British journal of haematology, Volume 119, Issue 3, p.740-50 (2002)

Keywords:

ABO Blood-Group System, Adult, Aged, Blood Group Incompatibility, Child, Child, Preschool, Erythrocyte Transfusion, Erythroid Precursor Cells, Graft Survival, Hemagglutinins, hematopoietic stem cell transplantation, Hemolysis, Humans, Immunoglobulin G, Immunoglobulin M, Middle Aged, Transplantation Chimera, Transplantation Conditioning, Transplantation, Homologous

Abstract:

We hypothesized that patients undergoing major ABO-incompatible non-myeloablative haematopoietic stem cell transplantation (nm-HSCT) might experience prolonged haemolysis after transplant due to the delayed disappearance of host plasma cells producing anti-donor isohaemagglutinins (HAs).
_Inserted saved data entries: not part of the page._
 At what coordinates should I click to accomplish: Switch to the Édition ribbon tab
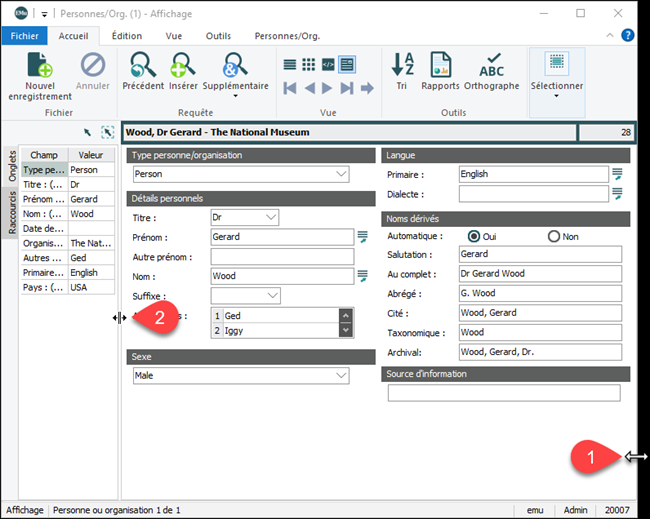[x=126, y=36]
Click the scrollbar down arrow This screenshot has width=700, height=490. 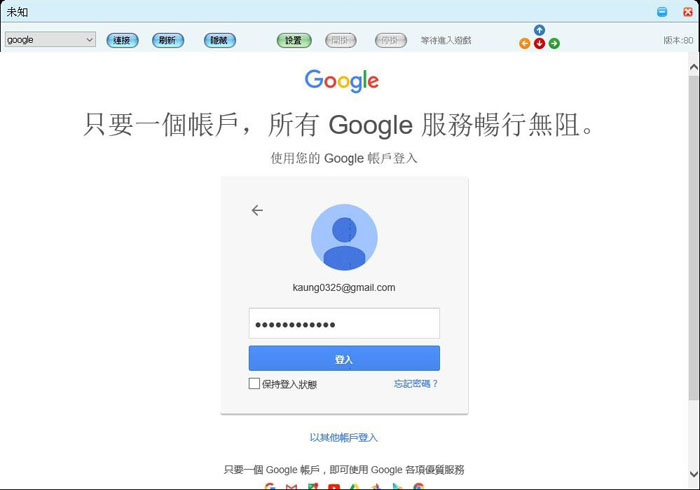[694, 473]
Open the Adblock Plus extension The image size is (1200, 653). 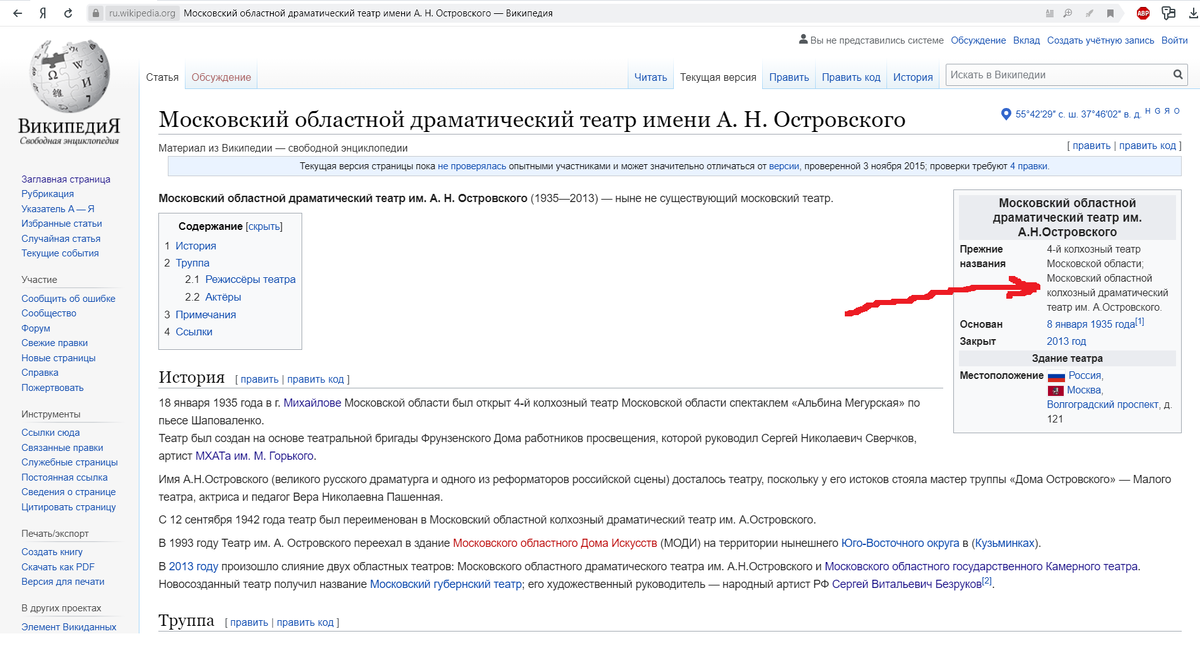(1143, 13)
To address this question, we analysed data from 107 consecutive patients transplanted with allogeneic peripheral blood stem cells from human leucocyte antigen-matched (related, n = 84; unrelated, n = 23) donors after non-myeloablative conditioning (200 cGy total body irradiation +/- fludarabine). In total, 23 out of the 107 patients received major or major/minor ABO-incompatible transplants. Red blood cell (RBC) transfusion requirements during the first 120 d post transplant were higher in major ABO-mismatched than in ABO-matched recipients (0.12 vs 0.03 median units RBC concentrate/d, P = 0.04). Two patients developed transient pure red cell aplasia, which had resolved spontaneously by 9 months after transplant. Major ABO incompatibility did not influence rates of engraftment. Patients with sustained engraftment experienced gradual declines of anti-donor HAs, and the estimated median time to reaching IgM and IgG titres of < 1:1 was at least 133 d in evaluable patients, approximately twice longer than reported after myeloablative conditioning. There was a strong correlation between degrees of donor chimaerism in erythroid burst-forming units, granulocyte macrophage colony-forming units and granulocytes, indicating that donor erythroid engraftment, defined by early erythroid progenitors, was as prompt as myeloid engraftment. In conclusion, our data suggest that major ABO-incompatibility is not a barrier to successful non-myeloablative HSCT.